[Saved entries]

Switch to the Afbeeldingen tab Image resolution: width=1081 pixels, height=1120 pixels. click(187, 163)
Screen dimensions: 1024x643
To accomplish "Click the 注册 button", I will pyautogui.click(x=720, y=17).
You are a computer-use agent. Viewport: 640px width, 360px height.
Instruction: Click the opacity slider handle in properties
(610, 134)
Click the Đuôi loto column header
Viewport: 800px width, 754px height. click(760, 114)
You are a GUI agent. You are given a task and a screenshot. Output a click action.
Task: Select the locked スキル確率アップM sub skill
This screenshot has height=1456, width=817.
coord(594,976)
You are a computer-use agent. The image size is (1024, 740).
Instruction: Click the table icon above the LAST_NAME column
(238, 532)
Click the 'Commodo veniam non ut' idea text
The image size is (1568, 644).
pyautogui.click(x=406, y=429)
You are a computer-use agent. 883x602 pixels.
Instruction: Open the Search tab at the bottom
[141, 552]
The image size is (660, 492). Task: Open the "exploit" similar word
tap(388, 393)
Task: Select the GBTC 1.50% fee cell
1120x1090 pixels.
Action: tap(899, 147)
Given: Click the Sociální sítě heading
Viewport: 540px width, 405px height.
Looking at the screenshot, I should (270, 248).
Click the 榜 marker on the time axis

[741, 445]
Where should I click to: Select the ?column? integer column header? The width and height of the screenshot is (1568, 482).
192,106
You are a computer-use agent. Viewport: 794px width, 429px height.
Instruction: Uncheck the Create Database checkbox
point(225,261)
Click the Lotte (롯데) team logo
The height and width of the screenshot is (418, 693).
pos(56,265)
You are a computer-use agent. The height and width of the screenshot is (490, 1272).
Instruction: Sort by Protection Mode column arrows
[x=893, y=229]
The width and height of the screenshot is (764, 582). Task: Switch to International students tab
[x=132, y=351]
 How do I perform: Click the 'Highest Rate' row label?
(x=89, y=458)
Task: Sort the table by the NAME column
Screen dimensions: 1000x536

* WHAT YOU HAVE TO DO
Whenever "dimensions" occurs in a line of the entries, copy that line.

* SOLUTION
Screen dimensions: 1024x643
Screen dimensions: 1000x536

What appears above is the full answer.